# Sticky  Updated! Steps For Installing And Updating Windows 7 SP1



## flavallee

IMPORTANT! Before you start using this Windows 7 SP1 install and update guide, make sure all optional external devices (printer, storage drive, flash drive, webcam, etc.) are disconnected from the computer.
Once Windows 7 SP1 is completely up-to-date, you can re-connect and install them.

IMPORTANT! Before running each of the updates in steps #2 through #4, make sure to stop the "Windows Update" service from running.
Make sure to restart the computer after completing each of those steps.

1. Boot from your install media and do a clean install of Windows 7 SP1.
Skip the activation process for now and do not enter a product key.
Keep Windows Update turned off for now by selecting "Ask me later".

2. Install the March 2019 servicing stack update (*KB4490628*)
https://www.catalog.update.microsoft.com/search.aspx?q=kb4490628

3. Install the September 2019 SHA-2 code update (*KB4474419*)
https://www.catalog.update.microsoft.com/Search.aspx?q=kb4474419

4. Install the May 2016 convenience rollup update (*KB3125574*)
https://www.catalog.update.microsoft.com/Search.aspx?q=kb3125574
Note: This update may appear to freeze, so be patient and allow it to finish installing.

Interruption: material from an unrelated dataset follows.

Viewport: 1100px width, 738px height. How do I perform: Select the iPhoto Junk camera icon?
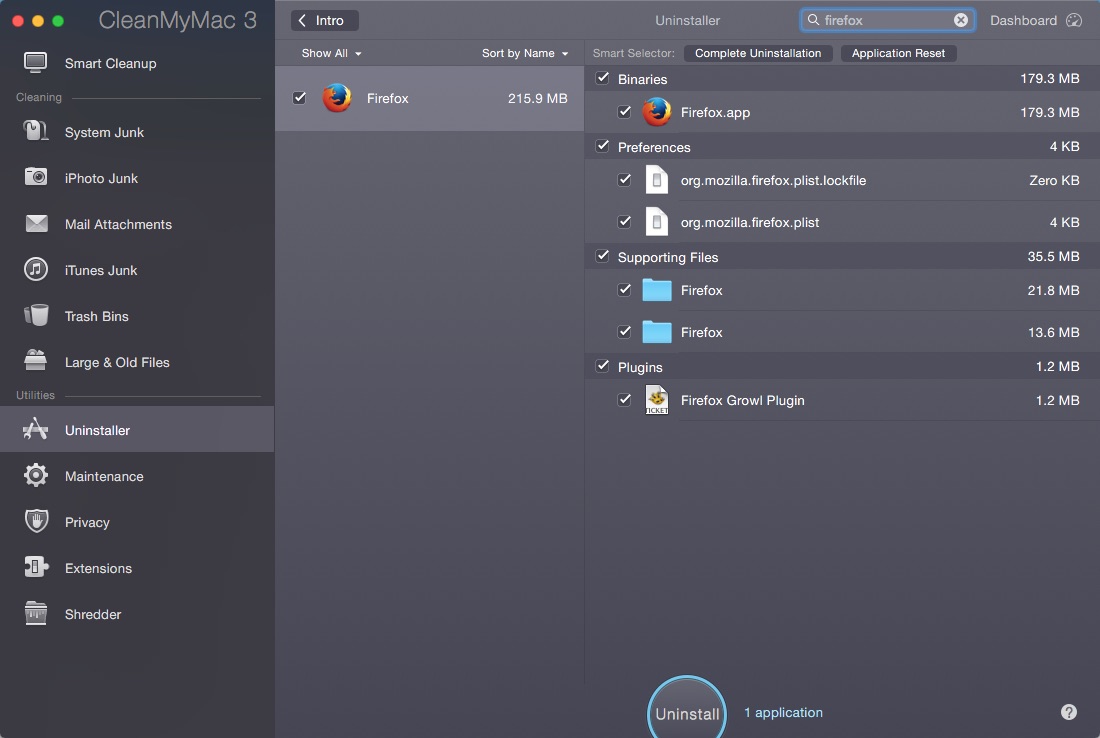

5. Install *Microsoft .NET Framework 4.8*
https://go.microsoft.com/fwlink/?linkid=2088631
Note: After it installs, do not click the link to check for updates.

6. Install the necessary drivers (chipset, audio, ethernet, wireless, graphics, etc.) and make sure all primary devices are working okay.
Note: Make sure to install the chipset driver first before installing any of the other drivers.

7. Establish an active internet connection, then activate Windows 7 SP1.

8. If you plan to turn any Windows features on/off, and change any visual affects/display settings, and change any startup/services settings, and change any power settings, and change any other settings, this is a good time to do it.

9. Load Windows Update, then click "Change settings".
Select "Check for updates but let me choose whether to download and install them".
Uncheck all boxes.
After you click OK, the "Checking for updates" process will start.
Note: This process may take several minutes, so be patient.

10. When the list of updates appear, select all important updates, except for:
*KB890830
KB971033
KB3124275*
Uncheck and hide them.
Also uncheck and hide all optional updates.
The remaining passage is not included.